[Saved data entries]
* * * * * * *

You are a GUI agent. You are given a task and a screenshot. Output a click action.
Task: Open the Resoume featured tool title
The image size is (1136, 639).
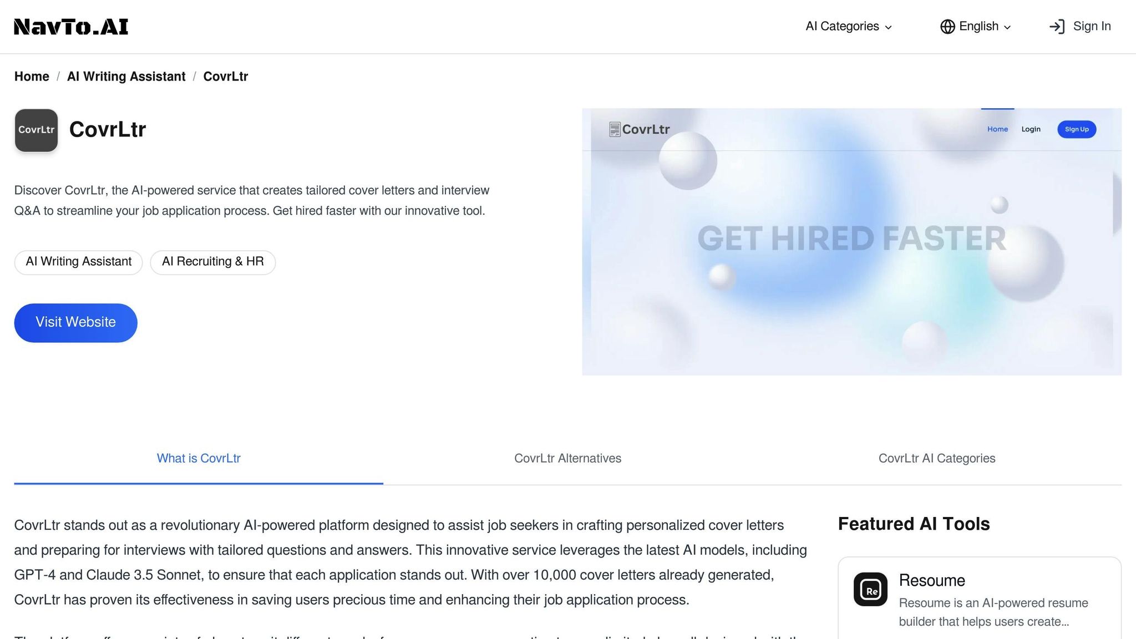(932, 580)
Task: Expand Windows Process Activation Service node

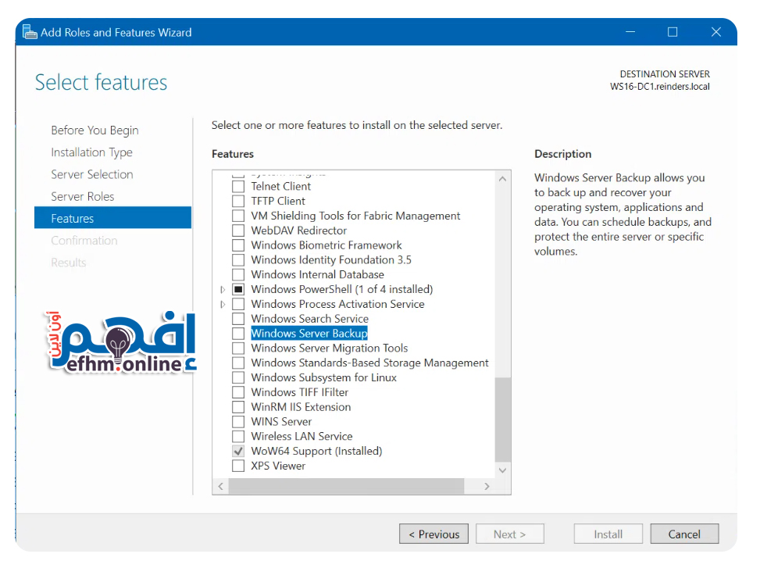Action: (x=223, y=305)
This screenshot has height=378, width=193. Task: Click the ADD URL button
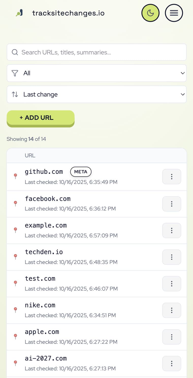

* * * * * * *

## TASK REQUIREMENTS
All entries should be restated word for word; no images belong in the copy.

## OUTPUT
You are a GUI agent. You are given a task and a screenshot. Output a click action.
Task: Open the Resoume featured tool title
The image size is (1136, 639).
(932, 580)
Task: Expand Windows Process Activation Service node

Action: (x=223, y=305)
This screenshot has height=378, width=193. Task: Click the ADD URL button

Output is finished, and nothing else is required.